_Description of the task_
The listing below holds pictures; exclude them. Return exactly the lines from the one with "Where should I" through the one with "Switch to the Favorite tab".

*** Opening of Data ***

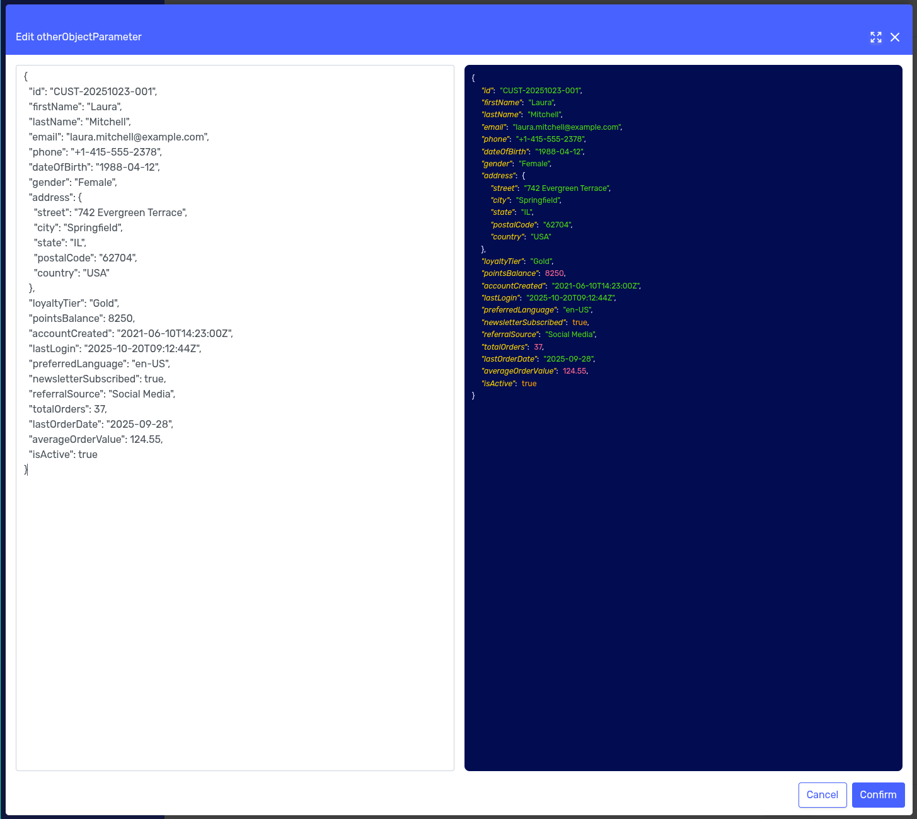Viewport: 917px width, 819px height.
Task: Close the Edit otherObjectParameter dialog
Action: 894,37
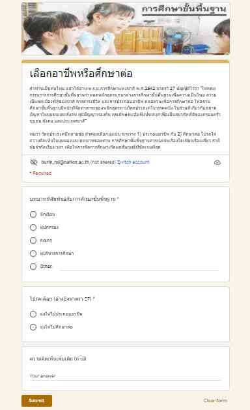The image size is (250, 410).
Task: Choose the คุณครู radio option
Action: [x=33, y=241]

*** Close of Data ***
*** Opening of Data ***

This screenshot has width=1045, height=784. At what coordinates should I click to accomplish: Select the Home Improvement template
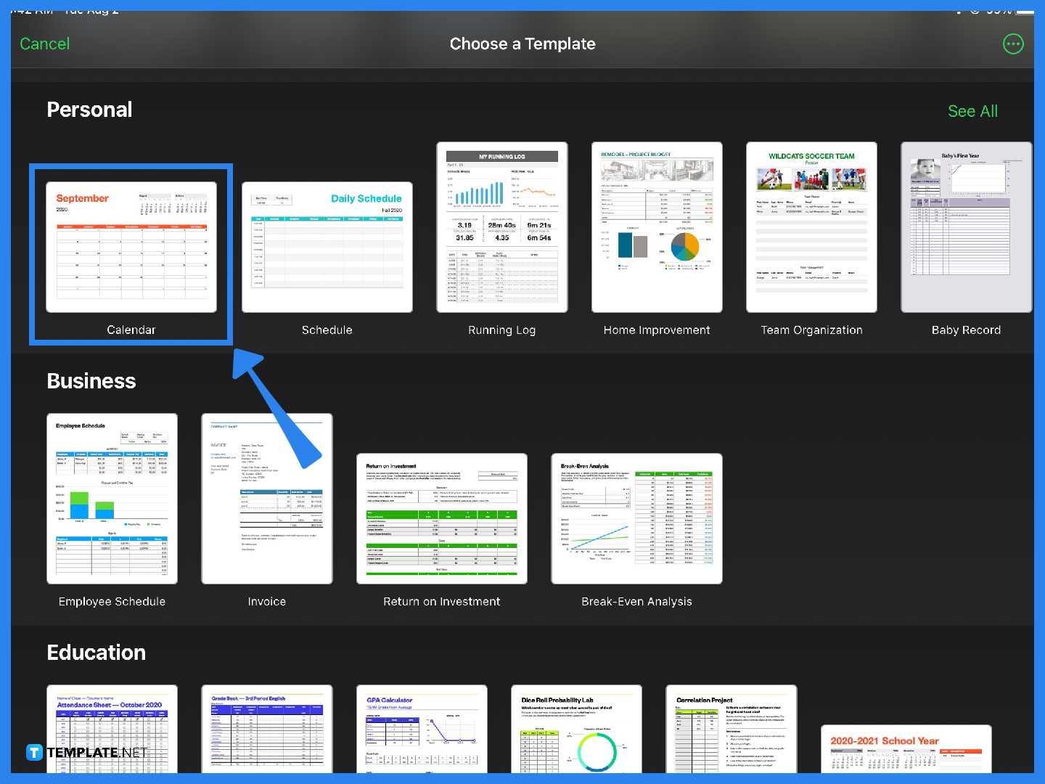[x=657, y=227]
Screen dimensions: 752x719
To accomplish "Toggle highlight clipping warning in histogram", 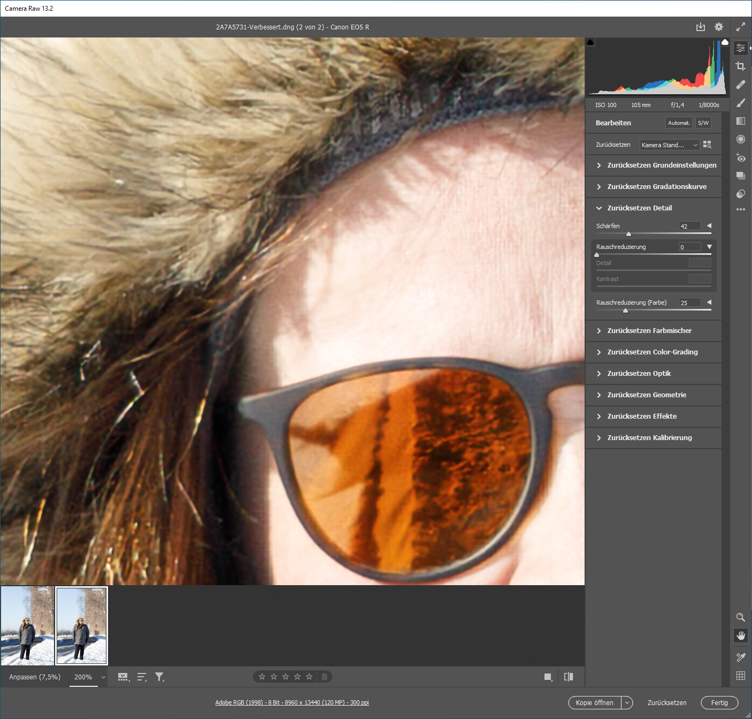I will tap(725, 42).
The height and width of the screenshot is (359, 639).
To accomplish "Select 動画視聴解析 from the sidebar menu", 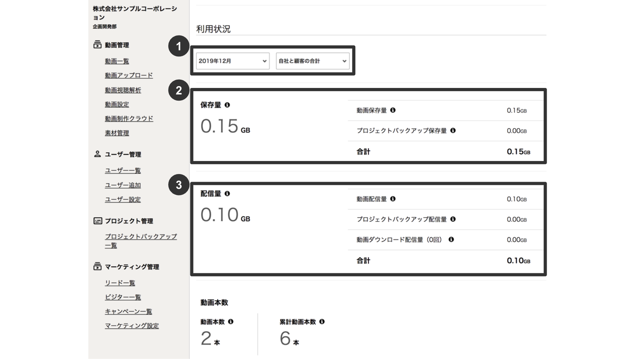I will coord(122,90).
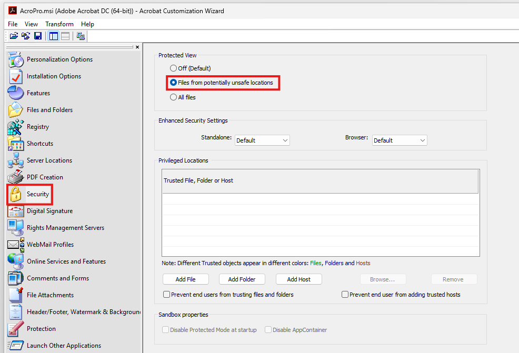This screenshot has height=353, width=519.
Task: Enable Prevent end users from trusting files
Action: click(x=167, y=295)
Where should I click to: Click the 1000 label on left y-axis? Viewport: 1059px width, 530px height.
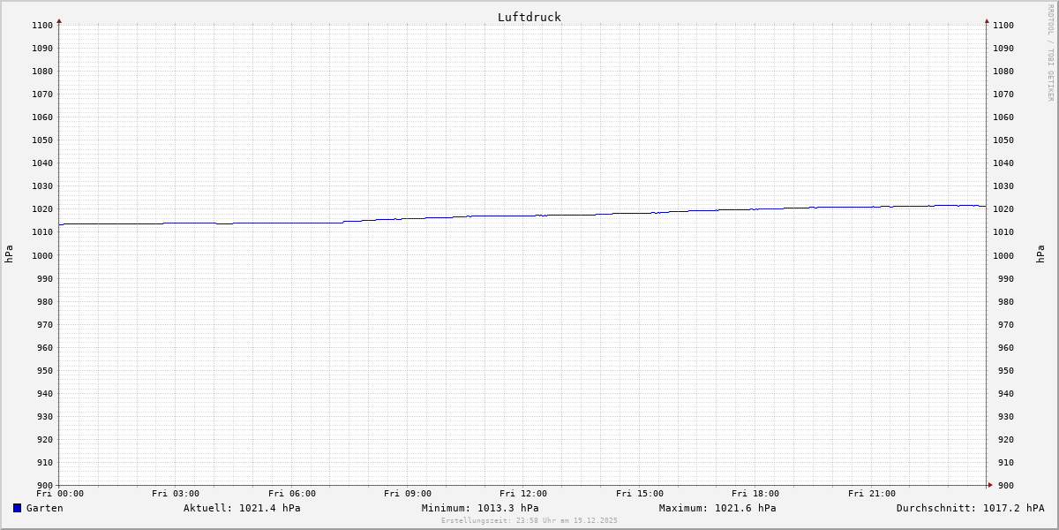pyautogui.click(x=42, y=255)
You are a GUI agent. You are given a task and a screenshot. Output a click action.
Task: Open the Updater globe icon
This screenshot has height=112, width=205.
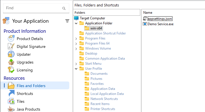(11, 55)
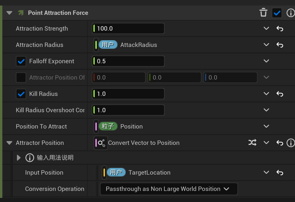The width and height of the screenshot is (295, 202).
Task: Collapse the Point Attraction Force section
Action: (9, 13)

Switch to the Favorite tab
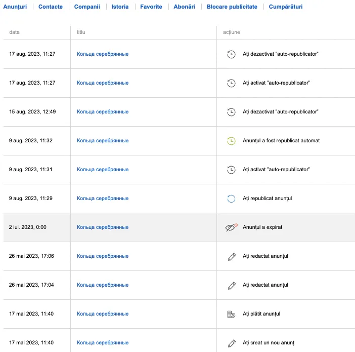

*** Close of Data ***

_Output of the exercise_
Where should I click to: Click the 1000 label on left y-axis? Viewport: 1059px width, 530px height.
pyautogui.click(x=42, y=255)
You are a GUI agent. You are given a task and a screenshot. Output a click action.
Task: Open the Updater globe icon
This screenshot has height=112, width=205.
(11, 55)
The width and height of the screenshot is (295, 202).
Task: Collapse the Point Attraction Force section
Action: (9, 13)

Switch to the Favorite tab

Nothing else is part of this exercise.